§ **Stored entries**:

▽

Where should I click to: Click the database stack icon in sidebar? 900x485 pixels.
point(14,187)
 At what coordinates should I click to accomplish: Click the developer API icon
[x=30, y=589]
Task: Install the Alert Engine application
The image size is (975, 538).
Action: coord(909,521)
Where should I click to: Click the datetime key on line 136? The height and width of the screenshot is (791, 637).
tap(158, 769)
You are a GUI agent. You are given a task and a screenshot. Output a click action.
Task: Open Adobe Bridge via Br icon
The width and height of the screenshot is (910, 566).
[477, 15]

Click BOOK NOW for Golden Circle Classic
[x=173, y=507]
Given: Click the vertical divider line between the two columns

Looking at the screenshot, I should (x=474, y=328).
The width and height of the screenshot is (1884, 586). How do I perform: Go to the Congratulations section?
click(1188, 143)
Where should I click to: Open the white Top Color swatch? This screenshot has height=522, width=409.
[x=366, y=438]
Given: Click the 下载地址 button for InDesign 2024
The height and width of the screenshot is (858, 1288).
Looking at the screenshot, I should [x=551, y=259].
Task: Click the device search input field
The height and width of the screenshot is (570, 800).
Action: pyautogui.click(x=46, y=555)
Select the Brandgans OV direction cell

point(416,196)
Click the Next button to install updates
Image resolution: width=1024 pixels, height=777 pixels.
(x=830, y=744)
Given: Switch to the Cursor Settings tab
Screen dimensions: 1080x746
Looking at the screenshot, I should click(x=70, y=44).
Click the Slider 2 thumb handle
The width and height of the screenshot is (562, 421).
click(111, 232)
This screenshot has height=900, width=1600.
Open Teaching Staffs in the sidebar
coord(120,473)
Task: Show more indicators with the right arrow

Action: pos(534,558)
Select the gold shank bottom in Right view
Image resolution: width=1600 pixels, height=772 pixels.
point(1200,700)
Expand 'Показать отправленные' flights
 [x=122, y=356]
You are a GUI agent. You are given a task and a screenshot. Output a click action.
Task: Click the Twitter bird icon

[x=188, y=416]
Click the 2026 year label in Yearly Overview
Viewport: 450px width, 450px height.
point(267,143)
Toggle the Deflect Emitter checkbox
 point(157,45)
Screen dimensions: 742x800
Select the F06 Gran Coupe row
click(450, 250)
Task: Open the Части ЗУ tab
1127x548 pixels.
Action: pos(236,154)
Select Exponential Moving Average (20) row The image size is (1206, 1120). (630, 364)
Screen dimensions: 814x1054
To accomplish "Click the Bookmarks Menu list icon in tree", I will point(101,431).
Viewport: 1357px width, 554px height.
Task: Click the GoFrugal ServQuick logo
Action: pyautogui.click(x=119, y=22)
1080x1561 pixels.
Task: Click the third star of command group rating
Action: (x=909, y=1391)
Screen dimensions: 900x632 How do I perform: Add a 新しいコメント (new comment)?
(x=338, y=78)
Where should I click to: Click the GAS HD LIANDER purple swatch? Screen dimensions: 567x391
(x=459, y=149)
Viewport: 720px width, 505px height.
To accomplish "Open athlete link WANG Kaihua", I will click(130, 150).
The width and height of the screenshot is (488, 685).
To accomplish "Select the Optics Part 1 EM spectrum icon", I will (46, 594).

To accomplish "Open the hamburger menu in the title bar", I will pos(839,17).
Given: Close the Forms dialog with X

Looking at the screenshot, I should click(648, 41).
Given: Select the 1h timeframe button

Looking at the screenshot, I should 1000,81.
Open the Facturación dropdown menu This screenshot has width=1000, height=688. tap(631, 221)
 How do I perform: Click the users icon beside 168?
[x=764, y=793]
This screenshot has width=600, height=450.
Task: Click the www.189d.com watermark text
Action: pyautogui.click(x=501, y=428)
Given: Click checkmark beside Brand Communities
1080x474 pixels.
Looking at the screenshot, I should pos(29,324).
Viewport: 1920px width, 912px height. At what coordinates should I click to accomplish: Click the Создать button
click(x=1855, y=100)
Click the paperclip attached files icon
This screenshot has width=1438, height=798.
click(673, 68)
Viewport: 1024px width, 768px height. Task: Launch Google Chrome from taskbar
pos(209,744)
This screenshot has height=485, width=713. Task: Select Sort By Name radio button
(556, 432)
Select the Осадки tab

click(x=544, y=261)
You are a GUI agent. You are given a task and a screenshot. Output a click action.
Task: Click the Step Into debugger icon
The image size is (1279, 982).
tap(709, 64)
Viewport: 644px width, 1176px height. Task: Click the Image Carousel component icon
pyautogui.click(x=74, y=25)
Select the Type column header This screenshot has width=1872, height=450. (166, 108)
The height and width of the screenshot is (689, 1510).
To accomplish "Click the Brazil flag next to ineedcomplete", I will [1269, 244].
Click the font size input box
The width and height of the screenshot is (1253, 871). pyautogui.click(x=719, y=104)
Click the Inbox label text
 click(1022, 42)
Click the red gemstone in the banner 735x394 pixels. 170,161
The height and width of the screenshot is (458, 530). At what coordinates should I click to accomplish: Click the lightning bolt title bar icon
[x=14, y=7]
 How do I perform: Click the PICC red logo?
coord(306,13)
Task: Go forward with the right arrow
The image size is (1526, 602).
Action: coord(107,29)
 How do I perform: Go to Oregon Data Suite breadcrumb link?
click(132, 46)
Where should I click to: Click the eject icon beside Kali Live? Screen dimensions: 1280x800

△

§ **Task directions**:
Only what runs from the line containing "Task: Go forward with the right arrow" through the final line of the entries above belongs in the answer, restated exactly.

§ **Exercise answer**:
Task: Go forward with the right arrow
The image size is (1526, 602).
Action: coord(107,29)
 How do I perform: Go to Oregon Data Suite breadcrumb link?
click(132, 46)
Where should I click to: Click the eject icon beside Kali Live? Screen dimensions: 1280x800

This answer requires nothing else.